Stored records:
■ ■ ■
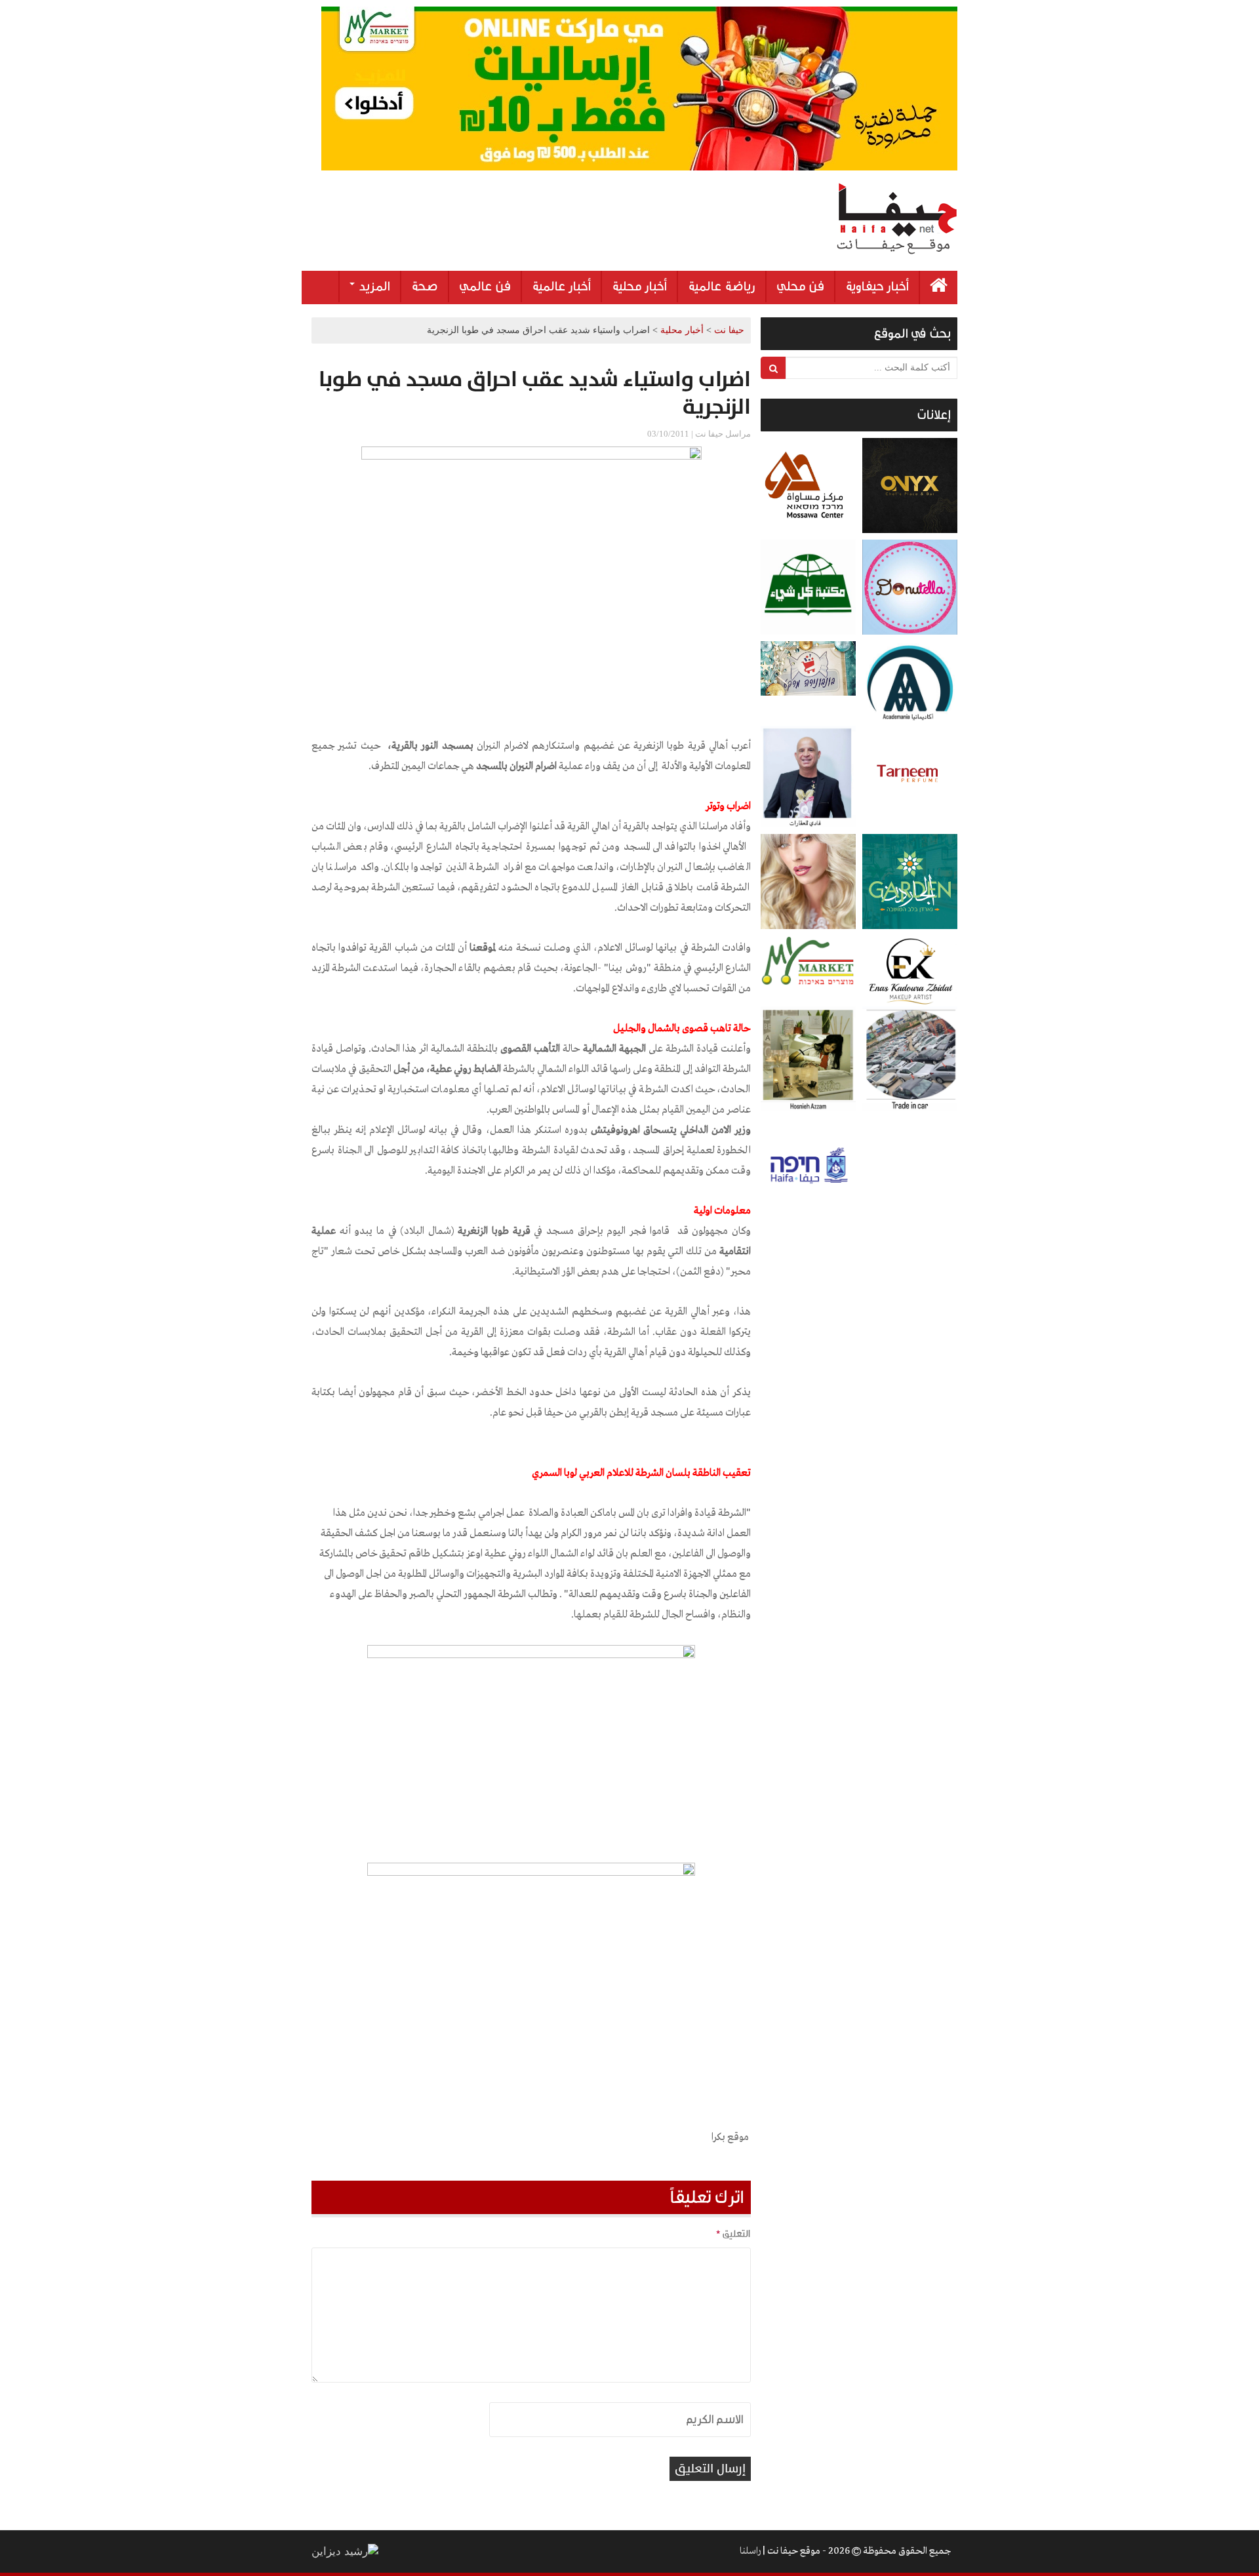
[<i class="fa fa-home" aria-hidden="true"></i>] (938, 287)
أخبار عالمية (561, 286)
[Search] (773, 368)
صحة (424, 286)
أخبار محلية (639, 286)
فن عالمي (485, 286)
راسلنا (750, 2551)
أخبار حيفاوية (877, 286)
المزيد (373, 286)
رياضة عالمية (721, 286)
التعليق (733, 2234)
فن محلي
■ ■ ■
## TRY IT
Would you repeat the entries exactly, keeping the images out?

## RESPONSE BOX
[<i class="fa fa-home" aria-hidden="true"></i>] (938, 287)
أخبار عالمية (561, 286)
[Search] (773, 368)
صحة (424, 286)
أخبار محلية (639, 286)
فن عالمي (485, 286)
راسلنا (750, 2551)
أخبار حيفاوية (877, 286)
المزيد (373, 286)
رياضة عالمية (721, 286)
التعليق (733, 2234)
فن محلي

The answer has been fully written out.